SET PROBLEM =>
Echo the records below without any change, beginning with the line containing "Task: Expand the Keyboards category" and continuing through the line containing "point(598,855)".

═══ INFORMATION SHOWN

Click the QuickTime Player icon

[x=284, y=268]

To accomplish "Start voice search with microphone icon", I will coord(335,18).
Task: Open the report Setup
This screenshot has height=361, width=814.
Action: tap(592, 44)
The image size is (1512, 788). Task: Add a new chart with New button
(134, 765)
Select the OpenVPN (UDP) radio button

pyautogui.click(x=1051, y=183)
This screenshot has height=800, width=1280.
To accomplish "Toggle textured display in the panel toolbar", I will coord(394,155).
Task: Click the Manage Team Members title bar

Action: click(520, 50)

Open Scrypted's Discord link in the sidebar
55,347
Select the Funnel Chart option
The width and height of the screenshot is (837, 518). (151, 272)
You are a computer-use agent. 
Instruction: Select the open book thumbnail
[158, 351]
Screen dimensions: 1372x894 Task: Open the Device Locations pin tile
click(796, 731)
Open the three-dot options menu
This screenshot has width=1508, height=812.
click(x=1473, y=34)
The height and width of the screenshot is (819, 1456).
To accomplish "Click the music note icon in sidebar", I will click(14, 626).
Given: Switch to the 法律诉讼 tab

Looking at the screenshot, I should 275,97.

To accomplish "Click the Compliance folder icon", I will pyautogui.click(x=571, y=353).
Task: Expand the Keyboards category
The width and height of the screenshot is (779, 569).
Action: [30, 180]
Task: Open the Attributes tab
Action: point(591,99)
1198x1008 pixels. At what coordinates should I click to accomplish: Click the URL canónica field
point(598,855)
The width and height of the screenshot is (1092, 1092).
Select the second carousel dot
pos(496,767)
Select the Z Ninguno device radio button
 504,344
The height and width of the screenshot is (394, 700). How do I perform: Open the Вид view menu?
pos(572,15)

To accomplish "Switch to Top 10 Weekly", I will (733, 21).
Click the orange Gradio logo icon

══════

SOLUTION FOR THIS TASK =>
Task: Expand the Keyboards category
The width and height of the screenshot is (779, 569).
Action: [30, 180]
Task: Open the Attributes tab
Action: point(591,99)
1198x1008 pixels. At what coordinates should I click to accomplish: Click the URL canónica field
point(598,855)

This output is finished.